We will all get into McIrish’s truck. The children will campaign for the dog’s presence, then complain about having to sit with the dog. Princess Daughter will opt for fashion over warmth, and will be cold. Once at the farm, Dearest Son will run ahead or lag behind with the dog.
Tradition dictates that within ten minutes, we will find our perfect tree, but we will be convinced that a better tree exists, so we will tramp around for another forty-five minutes or so before coming back to the first tree. Then, we’ll pick out my mother’s Christmas tree, which will be significantly smaller than ours. I will speculate about the joys of a smaller tree and be rewarded with wounded looks for my traitorous words.

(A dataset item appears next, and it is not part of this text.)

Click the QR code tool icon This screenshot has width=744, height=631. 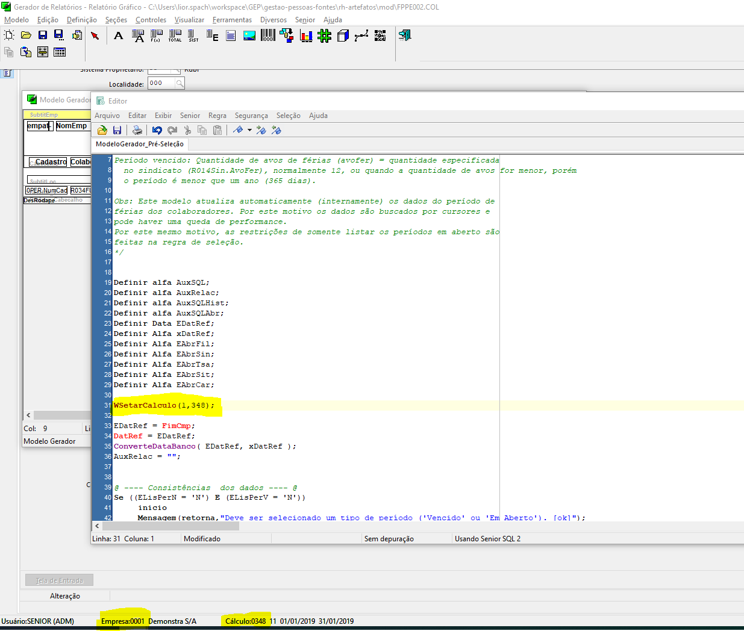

Tradition demands that our tree is slightly too large to fit in our Christmas tree stand, requiring me to hug the tree, getting needles in my eye, while McIrish cuts off chunks of the trunk and bolts the tree in. I then comment on my fears that our huge tree will fall, and McIrish will sigh, resist and then cave into my wishes for a securing line.
And tradition tells us to listen to the Messiah while decorating the tree, and that we sing along. We drink eggnog. I must put the hideous little legless fairy in her special front-and-center spot, and McIrish puts Peter Pan and Captain Hook in their usual combative traditions. Princess loves the dangly red and purple decoration Santa brought her, and Dearest Son loves the little dinosaurs.
And then, when it’s all done, tradition says that McIrish and the kids lie under the tree and look up into the brightly lit branches, and all is merry and bright.